# He isn't running on his wheel



## ldills (Apr 28, 2013)

So let me just fill ya'll in I was just away in Florida for a week, so I was t home to handle Bean. Luckily my mom and my sister did though. So I noticed yesterday morning that beans wheel was COMPLETELY clean. No pee stains. No poop in the bin underneath. Nothing. Which means he didn't run on it. The same thing happened last night. I took him out the last two mornings so he could poop and pee. Both of which look completely normal. He's also eating and drinking and I haven't noticed a change in behavior. Also his legs all seem perfectly fine. Is this him just holding a grudge for me leaving? Or is it maybe too cold on that side of his cage?

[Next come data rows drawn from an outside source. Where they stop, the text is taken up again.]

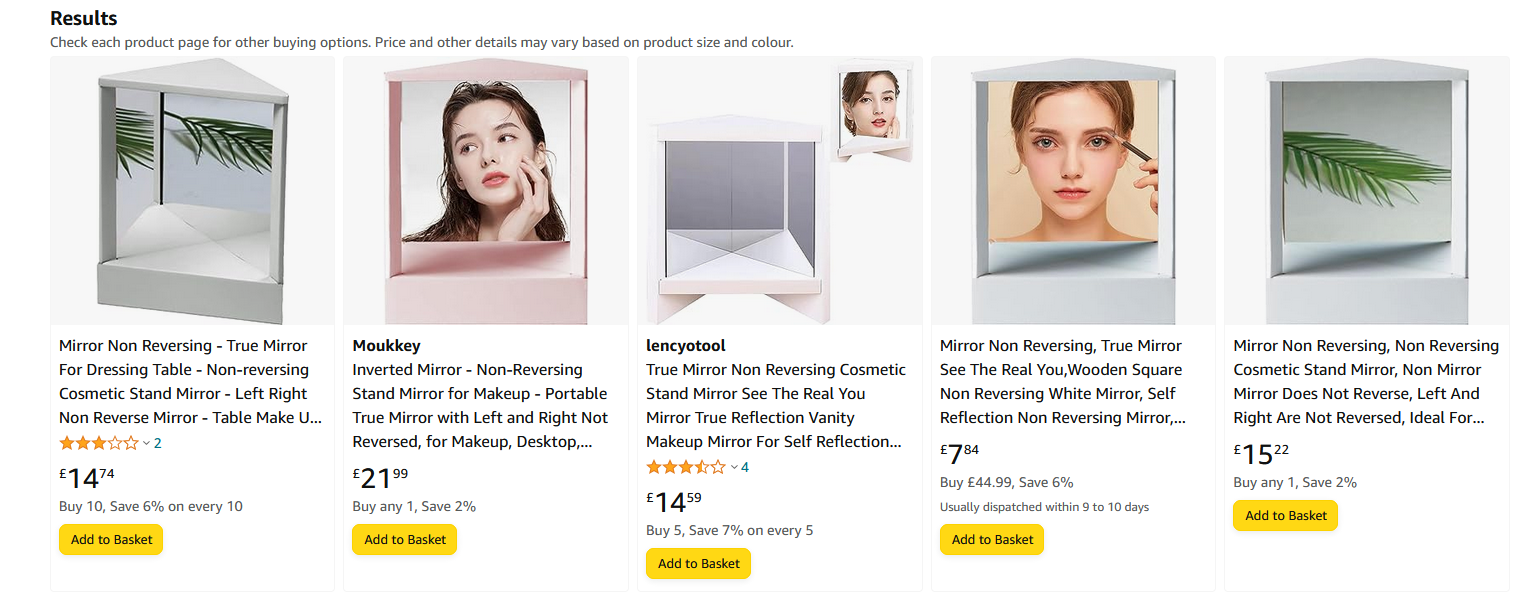Open the 2 reviews count link

[158, 443]
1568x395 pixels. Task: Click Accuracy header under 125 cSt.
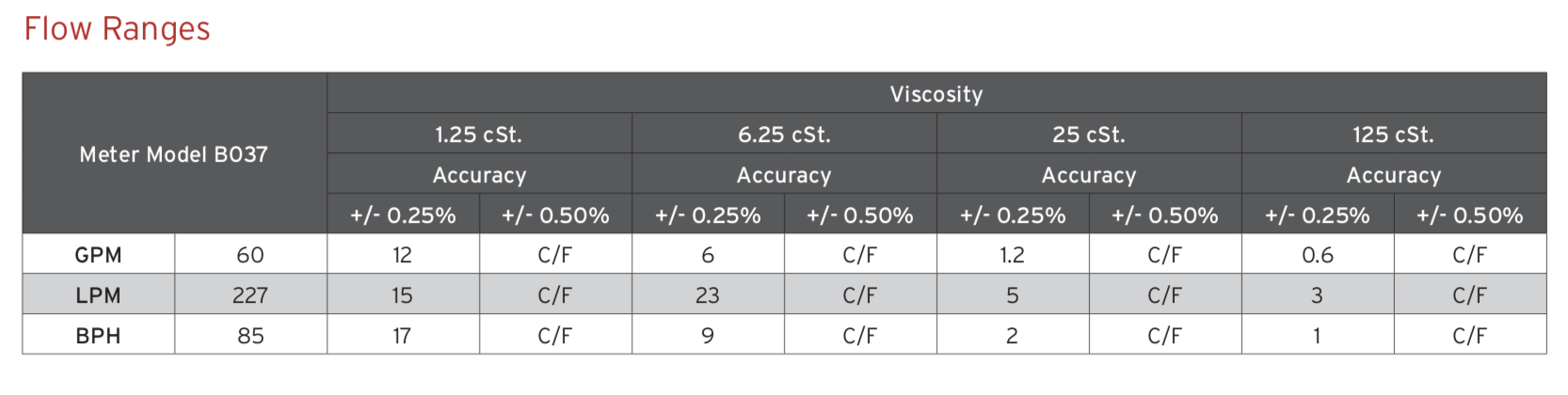pyautogui.click(x=1394, y=175)
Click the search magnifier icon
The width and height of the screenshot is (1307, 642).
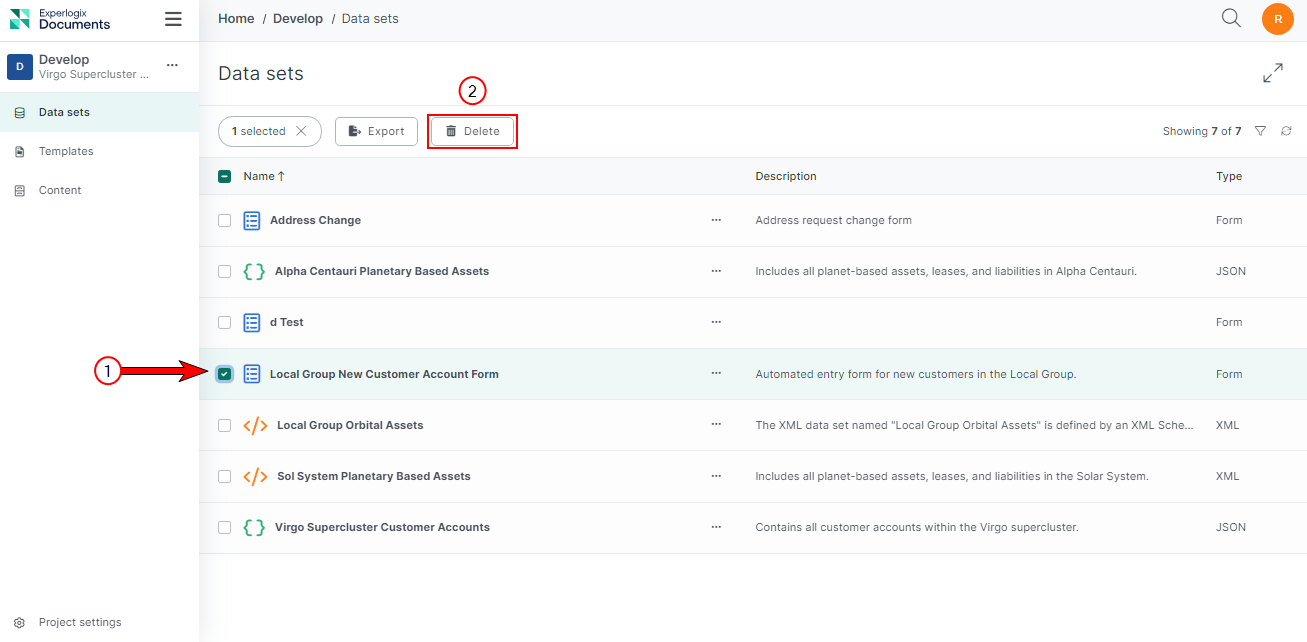1231,18

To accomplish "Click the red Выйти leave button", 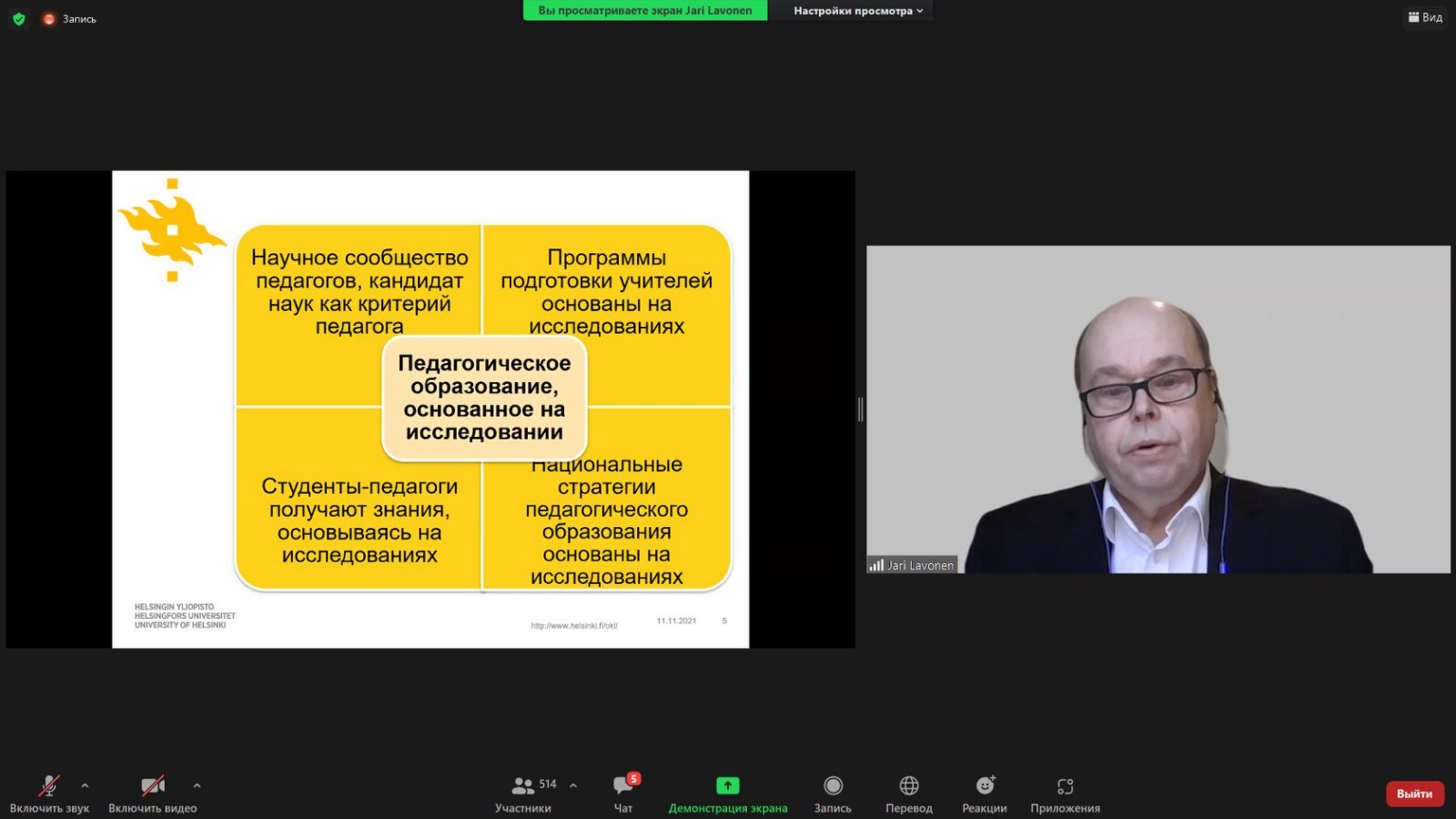I will (1414, 794).
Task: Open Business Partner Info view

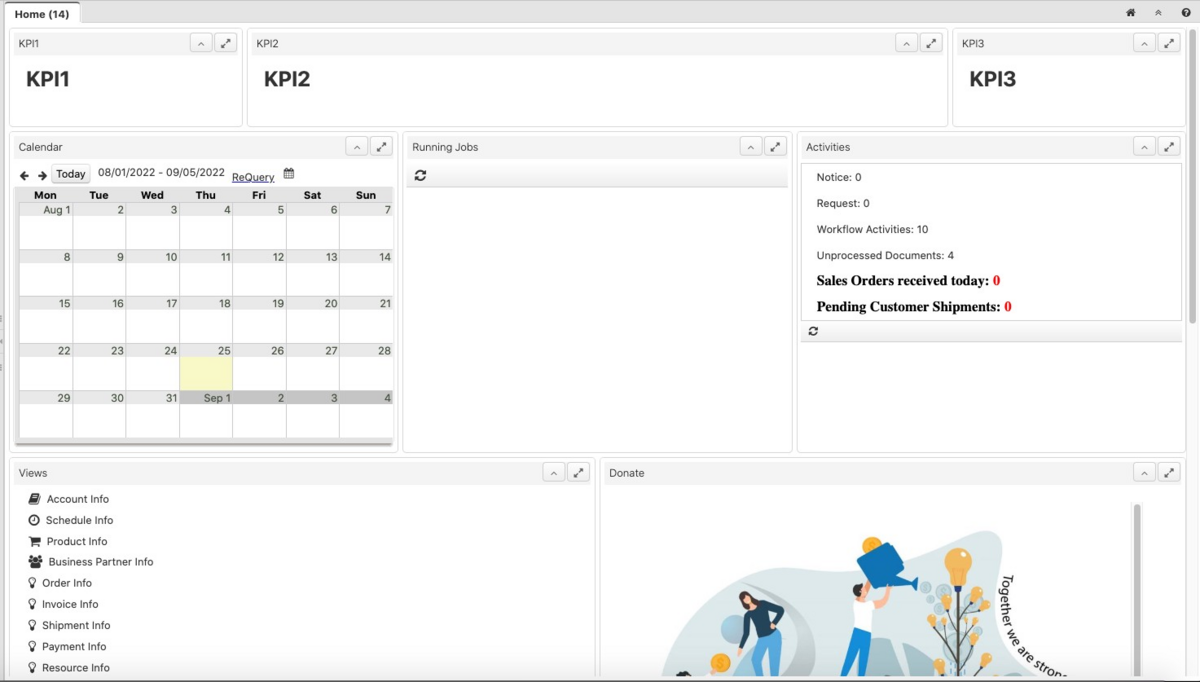Action: [100, 562]
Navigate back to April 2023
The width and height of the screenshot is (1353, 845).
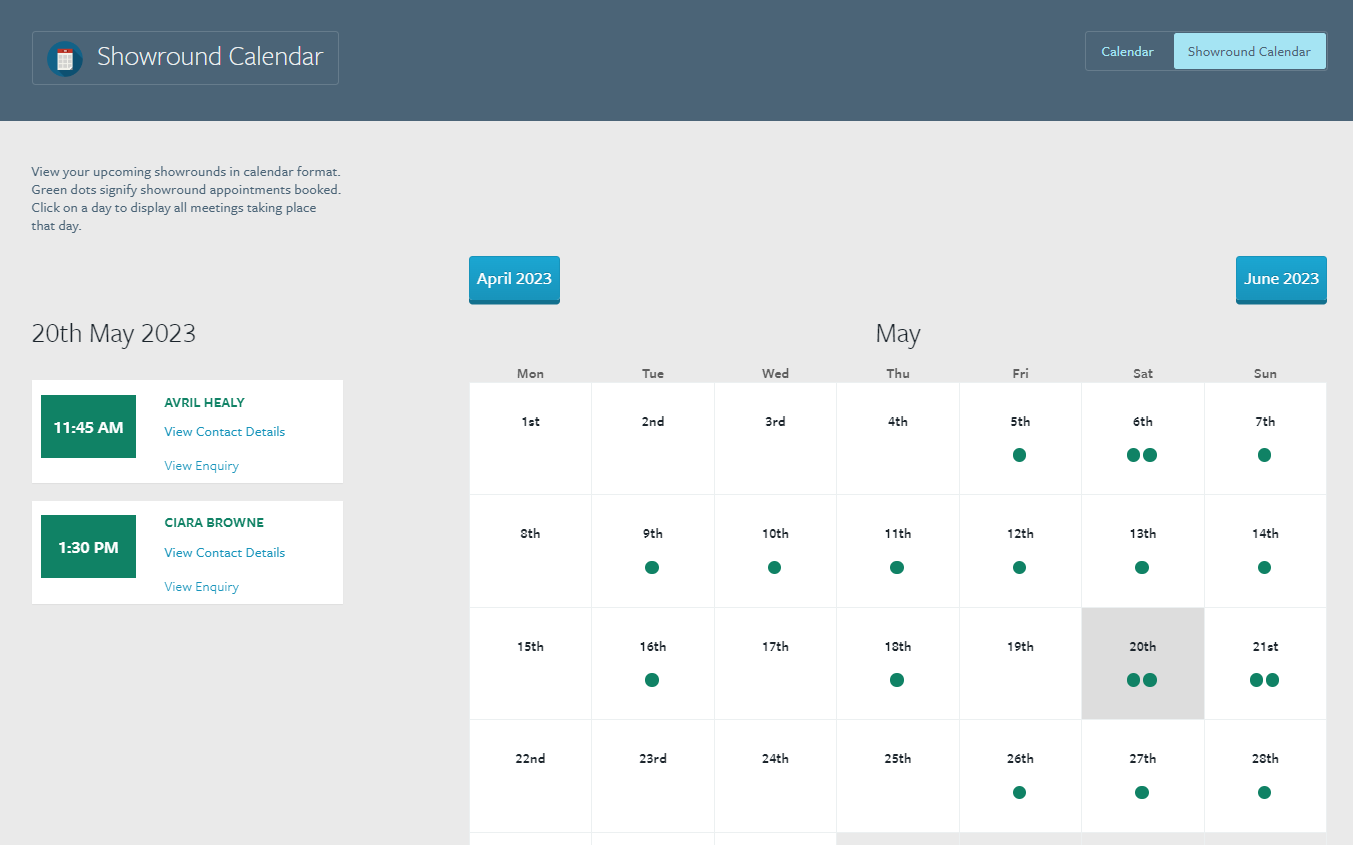[x=514, y=279]
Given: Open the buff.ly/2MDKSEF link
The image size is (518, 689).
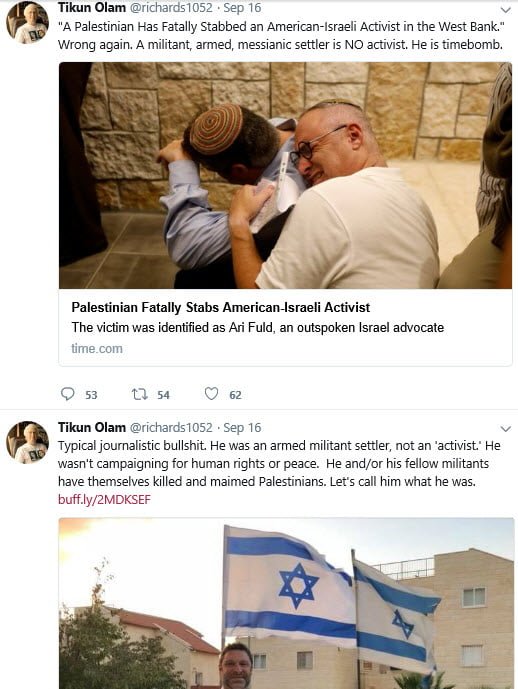Looking at the screenshot, I should [x=104, y=500].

This is a link to a picture of his cage:


http://imgur.com/h7Fz8ZF


----------



## mmu1102 (Jan 14, 2014)

Hi,
His wheel might be woobly or it might be tilted wierd. Lots of times it happens with storm bucket wheels.


----------



## Lilysmommy (Jan 7, 2009)

It might be too cold. Do you have a thermometer in your cage? I'd check the temperature on both sides of the cage and see what the difference is. You should probably get a larger lamp (the 10" is best), they tend to spread the heat out much better, and if you set it in the middle of the cage top, it should do a better job of keeping the whole cage to the right temperature for him. What wattage is the CHE bulb? Do you have a thermostat for it?


----------